OK, some Lomo/Holga is beautiful..but nothing that can't be created in "photoshop".
I'm not sure about this but my feeling is that it's "fake" to use software to apply a certain look or effect versus something that comes out of the camera as is.
Every image is "post-processed". Different Labs produce different prints from film. Different papers..etc. Always was, always will be. There's literally no such thing as "out of the camera as is" apart from the negative or RAW file, both of which are a starting point for how the image MAY possibly end up.
RAW files are naturally poor images, they need to be in order to capture as much information as possible. I'd say the same about film negatives. There's work to be done to extract the best from them.

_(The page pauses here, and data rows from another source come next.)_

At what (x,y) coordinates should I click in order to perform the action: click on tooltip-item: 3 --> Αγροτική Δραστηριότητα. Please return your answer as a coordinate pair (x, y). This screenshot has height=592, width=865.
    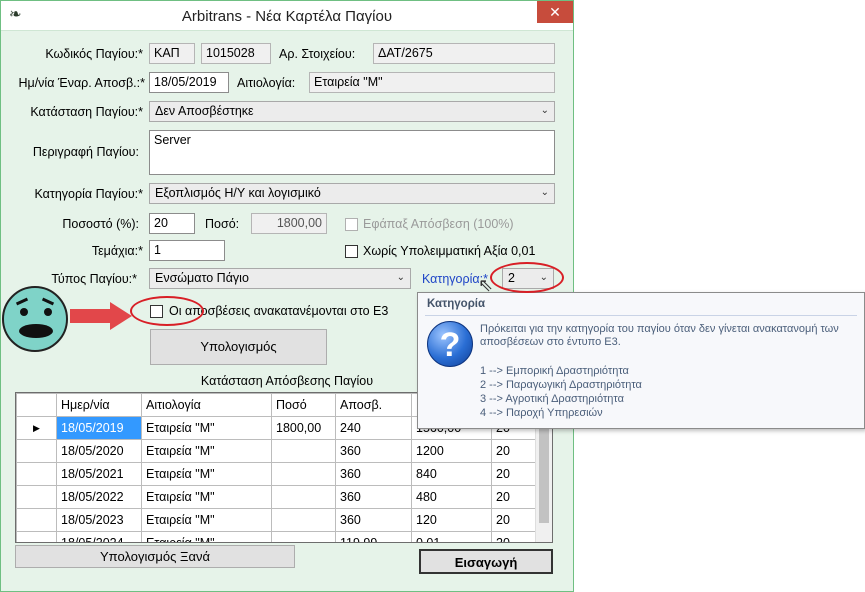
    Looking at the image, I should click on (552, 399).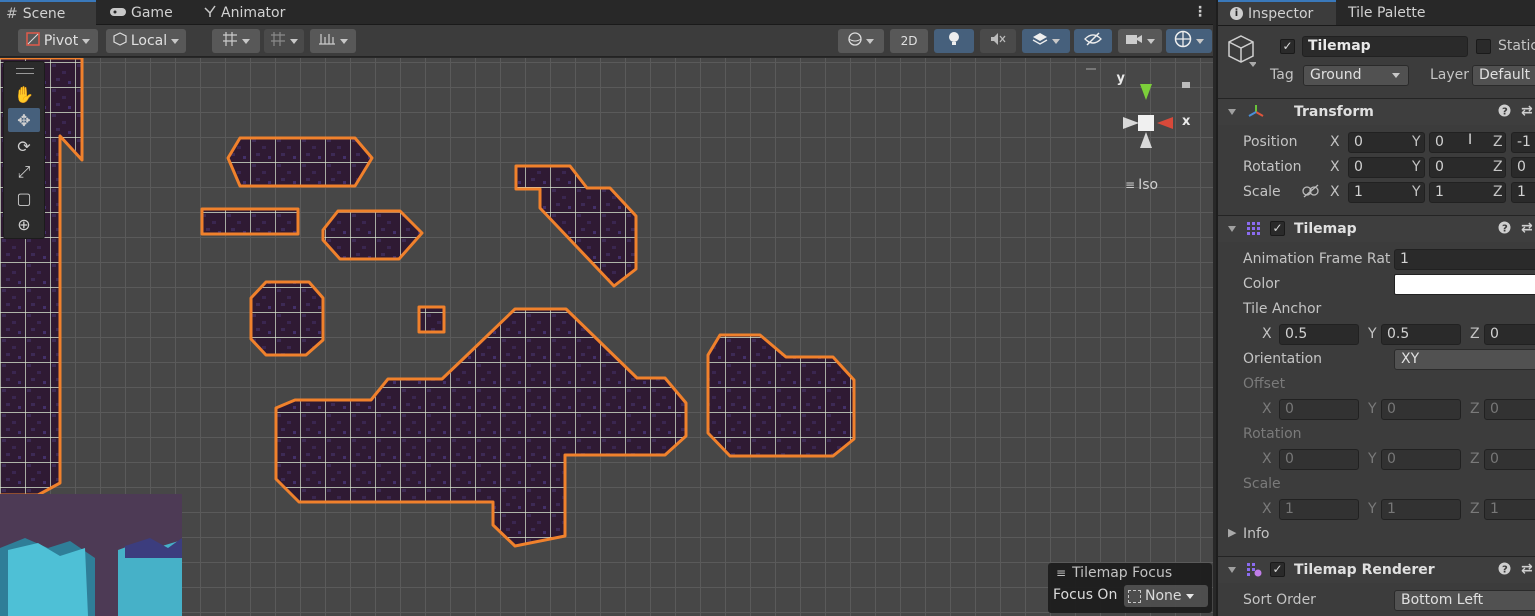 Image resolution: width=1535 pixels, height=616 pixels. Describe the element at coordinates (1232, 570) in the screenshot. I see `fold-arrow-icon` at that location.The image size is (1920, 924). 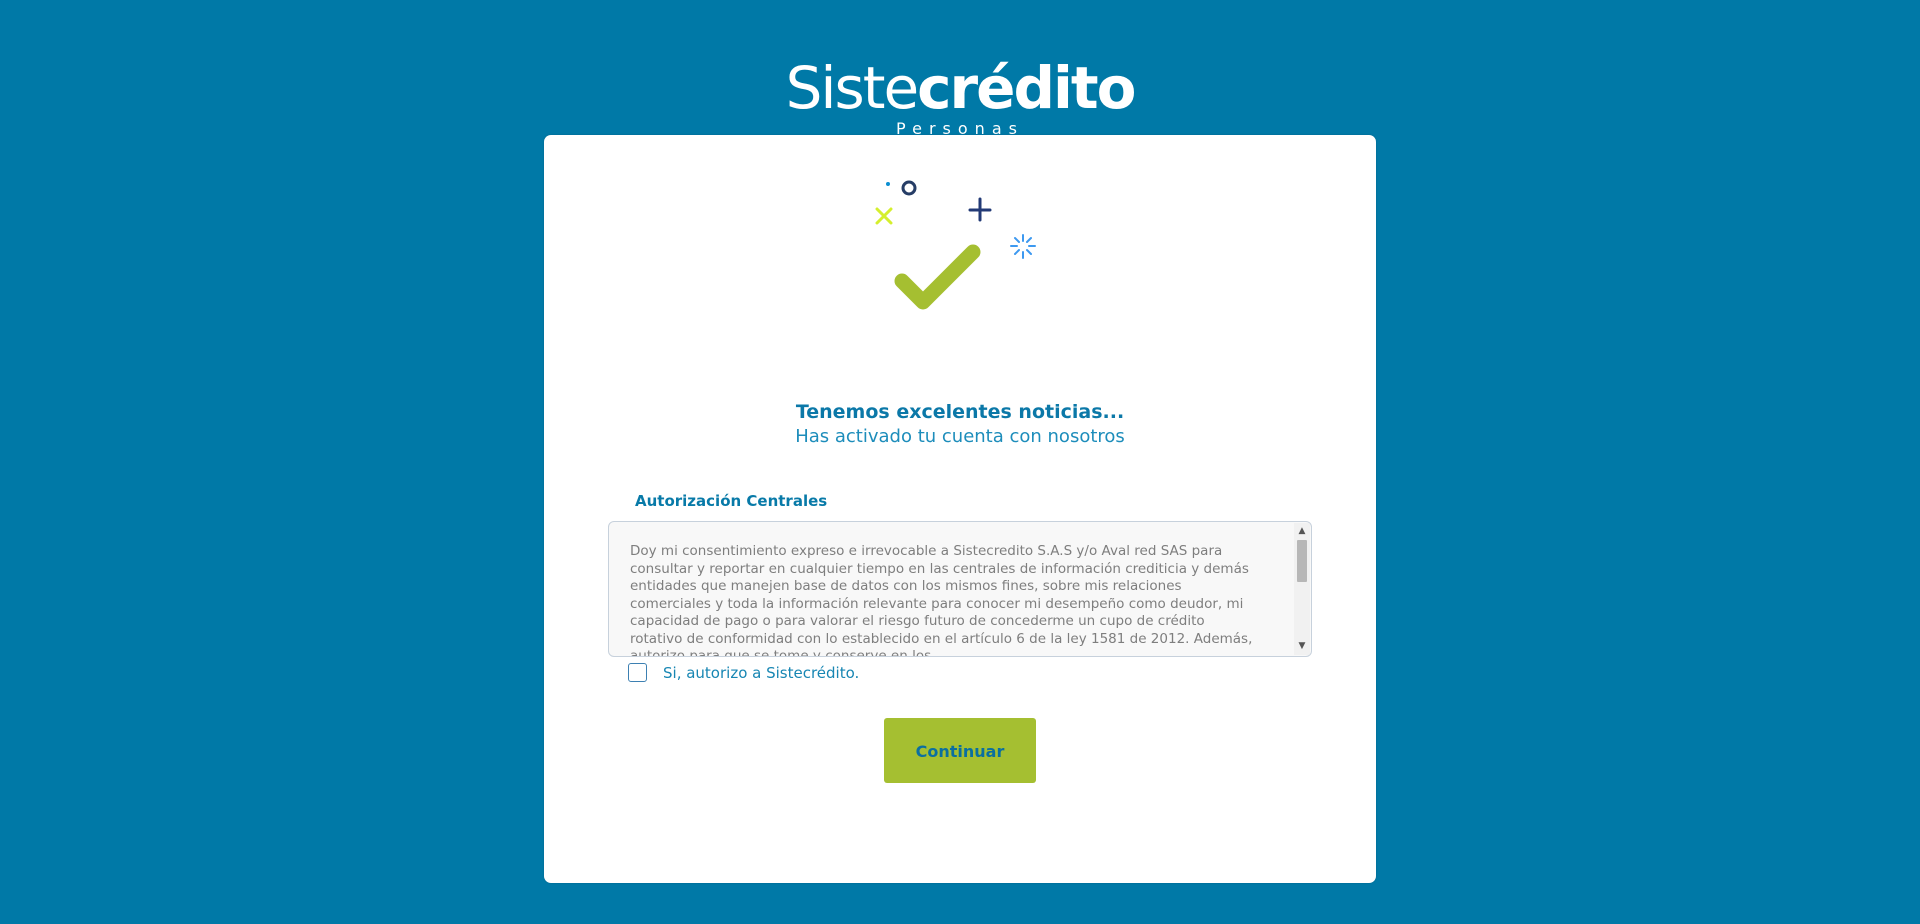 I want to click on brand-logo: Sistecrédito Personas, so click(x=960, y=97).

Transparencies are the only true "Out of camera as is" but, unless you go to a slideshow..it's impossible to see the results. Printing from them means you lose the "as is".
JPGs are heavily processed, it's just that you have little artistic control over what that process is. Paper prints look how the LAB judge they should look,
I'd say that, once you have a nice composition, the art is actually in the post-processing.
No camera can ever hope to reproduce what the human eye (actually the human brain thought it..) saw. Post-processing allows you to create something that looks like how it felt at the time, and this may be far from "as is".
Black and White is perhaps the clearest example of an image not even remotely representing reality, and yet, when done correctly, it's high art, and seems to depict reality in a way that colour just distracts from.
Just opinions but "out of camera as is" is too simplistic a way to look at it.